# An Early Look at the Regulations for 2010 American Le Mans Series



## [email protected] (Apr 9, 2004)

The first wave of 2010 rule additions and modifications for the American Le Mans Series’ prototypes and GT classes were recently sent to competitors by IMSA, the Series’ sanctioning body. Key focus areas were safety, pit stops and refueling, performance, leader lights and class distinctions and LMP points distribution.

*Safety*
Helmets, fire suits and restraint systems for both drivers and crew members are central points in the initial listing of regulations. All drivers in the LMP and LMPC classes will wear the same helmets worn in the Formula 1 World Championship among other FIA-sanctioned events. 
In addition, IMSA will require drivers in each American Le Mans Series class to have the Eject Helmet Removal kit installed in their helmets. The device allows EMTs and first-responders to remove a helmet without adding any pressure or traction to the neck or spine which can cause secondary spinal injuries to an injured driver.
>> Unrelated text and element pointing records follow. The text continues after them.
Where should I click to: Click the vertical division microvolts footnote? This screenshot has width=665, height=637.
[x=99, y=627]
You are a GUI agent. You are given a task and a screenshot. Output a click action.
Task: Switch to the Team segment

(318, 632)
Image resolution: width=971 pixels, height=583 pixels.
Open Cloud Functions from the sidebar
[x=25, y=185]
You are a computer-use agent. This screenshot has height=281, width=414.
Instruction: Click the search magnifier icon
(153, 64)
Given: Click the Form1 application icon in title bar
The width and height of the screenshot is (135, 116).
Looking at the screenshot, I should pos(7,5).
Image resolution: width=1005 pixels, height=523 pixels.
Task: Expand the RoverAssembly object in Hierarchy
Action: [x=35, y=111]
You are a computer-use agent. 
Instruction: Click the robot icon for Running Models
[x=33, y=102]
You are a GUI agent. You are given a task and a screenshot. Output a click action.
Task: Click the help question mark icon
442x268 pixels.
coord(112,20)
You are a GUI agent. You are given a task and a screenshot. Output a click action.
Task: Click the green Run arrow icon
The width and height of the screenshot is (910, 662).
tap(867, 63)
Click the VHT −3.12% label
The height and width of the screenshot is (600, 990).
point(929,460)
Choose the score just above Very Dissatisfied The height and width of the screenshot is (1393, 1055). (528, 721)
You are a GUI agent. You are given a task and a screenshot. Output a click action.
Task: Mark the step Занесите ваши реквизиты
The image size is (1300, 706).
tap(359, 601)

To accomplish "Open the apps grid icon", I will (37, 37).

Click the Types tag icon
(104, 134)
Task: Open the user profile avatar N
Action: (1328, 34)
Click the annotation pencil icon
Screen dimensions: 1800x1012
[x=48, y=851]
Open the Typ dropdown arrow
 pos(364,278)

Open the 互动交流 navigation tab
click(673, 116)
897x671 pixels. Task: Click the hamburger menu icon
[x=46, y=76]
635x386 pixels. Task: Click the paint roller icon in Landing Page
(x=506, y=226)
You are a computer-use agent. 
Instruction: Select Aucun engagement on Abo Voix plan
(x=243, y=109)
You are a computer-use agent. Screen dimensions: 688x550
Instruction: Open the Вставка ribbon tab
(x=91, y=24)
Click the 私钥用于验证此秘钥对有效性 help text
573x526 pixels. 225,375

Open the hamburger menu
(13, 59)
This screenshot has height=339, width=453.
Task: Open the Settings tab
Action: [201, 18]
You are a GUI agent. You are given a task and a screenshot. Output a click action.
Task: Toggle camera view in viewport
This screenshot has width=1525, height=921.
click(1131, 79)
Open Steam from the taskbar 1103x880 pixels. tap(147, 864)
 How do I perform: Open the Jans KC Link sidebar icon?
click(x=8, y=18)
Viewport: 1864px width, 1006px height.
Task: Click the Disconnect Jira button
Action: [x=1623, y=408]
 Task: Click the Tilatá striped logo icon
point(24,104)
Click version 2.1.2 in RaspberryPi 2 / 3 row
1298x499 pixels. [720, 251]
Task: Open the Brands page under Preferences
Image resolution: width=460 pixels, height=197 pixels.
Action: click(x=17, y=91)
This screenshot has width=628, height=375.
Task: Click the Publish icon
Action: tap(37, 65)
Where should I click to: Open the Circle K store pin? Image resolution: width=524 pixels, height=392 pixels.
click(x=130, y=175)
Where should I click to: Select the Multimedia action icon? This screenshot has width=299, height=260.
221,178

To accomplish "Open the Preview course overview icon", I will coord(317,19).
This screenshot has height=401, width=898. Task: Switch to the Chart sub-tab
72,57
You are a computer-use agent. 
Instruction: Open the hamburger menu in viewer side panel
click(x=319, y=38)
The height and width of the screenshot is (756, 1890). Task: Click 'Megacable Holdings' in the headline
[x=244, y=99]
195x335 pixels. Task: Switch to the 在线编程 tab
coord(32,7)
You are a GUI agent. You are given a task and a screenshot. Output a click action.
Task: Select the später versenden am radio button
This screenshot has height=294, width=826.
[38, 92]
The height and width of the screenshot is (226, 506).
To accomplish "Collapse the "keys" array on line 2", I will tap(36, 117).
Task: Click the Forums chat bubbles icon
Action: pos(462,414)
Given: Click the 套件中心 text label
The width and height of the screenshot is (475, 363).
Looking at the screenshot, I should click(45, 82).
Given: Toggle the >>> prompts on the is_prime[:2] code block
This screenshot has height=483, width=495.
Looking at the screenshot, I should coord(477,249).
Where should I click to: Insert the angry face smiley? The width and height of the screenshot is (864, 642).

The use of the HANS (Head and Neck Support) device remains mandatory.
Regarding firesuits, IMSA continues to follow FIA guidelines in regard to clothing worn by drivers and over-the-wall pit crews. They include two-layer suits or a single-layer suit with Nomex underwear that meets FIA or SFI specifications.
*Pit Stops and Refueling*
The rules governing pit stops for LMP and GT classes will remain the same as 2009 – primarily two tire-changers (each with an air gun) and two tire-carriers are allowed over the wall once the car has been refueled. Regulations for the two Challenge classes are still being finalized but there will be significant differences in both personnel and procedure from the LMP and GT classes. Among them include crew members permitted over the wall and equalization measures for GTC class pit stop time based on the configuration of the entry.
*Performance*
IMSA anticipates that the rules and adjustments in place at the end of 2009 will carryover to the 2010 season for LMP and GT, although the full release of the 2010 ACO regulations may factor into the final decision.
For GTC, three variants of Porsche’s 911 GT3 Cup racer are eligible: the 2010-spec car and 2008 and 2009 models that are currently eligible in other North American championships. The performances of the older model Porsches will be balanced relative to the 2010 version, which will serve as the baseline.
All GTC cars will compete on the same Yokohama tires that are used in the Patrón GT3 Challenge by Yokohama, one of IMSA’s leading developmental championships. A maximum of 10 GTC cars will race on any given American Le Mans Series weekend. IMSA will determine the final specifications for the GT Challenge class at the annual Sebring Winter Test.
IMSA also is establishing three levels of driver classification for the Challenge classes. The groups are based on level of success and experience, age and other factors within the FIA’s licensing procedures. There also will be certain combinations of drivers allowed in Challenge entries, based on the group under which a driver falls.
*Leader Lights and Class Distinctions*
The American Le Mans Series will continue its pioneering use of its Leader Lights system – established in 2002 – in the LMP and GT classes. The latter will continue to display yellow LED lights to signify the top-three leaders in the class. LMPs will use blue Leader Lights except at Sebring and Petit Le Mans, where the standard colors – red for LMP1 and blue for LMP2 – will be in place.
Challenge entries will have red markings on their rear-wing endplates and mirrors, as well as upper roll hoops (LMPC) and windscreens (GTC).
*Points Distribution-LMP*
As has been the case in the past, only full-season entrants are eligible for points in American Le Mans Series events. Prototype teams will count all points earned at Sebring and Petit Le Mans – which will award points in LMP1 and LMP2 – toward the single 2010 LMP championship.
*Display of Series logo*
Effective in March, all transporters will carry an American Le Mans Series logo. In addition, new number plates for each entry will feature the logo with white numbers set against a background that corresponds with each class’ corresponding colors.
The American Le Mans Series will open its 12th season with America’s greatest sports car race, the 58th Mobil 1 Twelve Hours of Sebring presented by Fresh from Florida from March 17-20. The green flag will fall at 10:35 a.m. on Saturday, March 20 with live coverage on SPEED.
The annual American Le Mans Series Winter Test is scheduled for February 22-23, also at Sebring International Raceway.


----------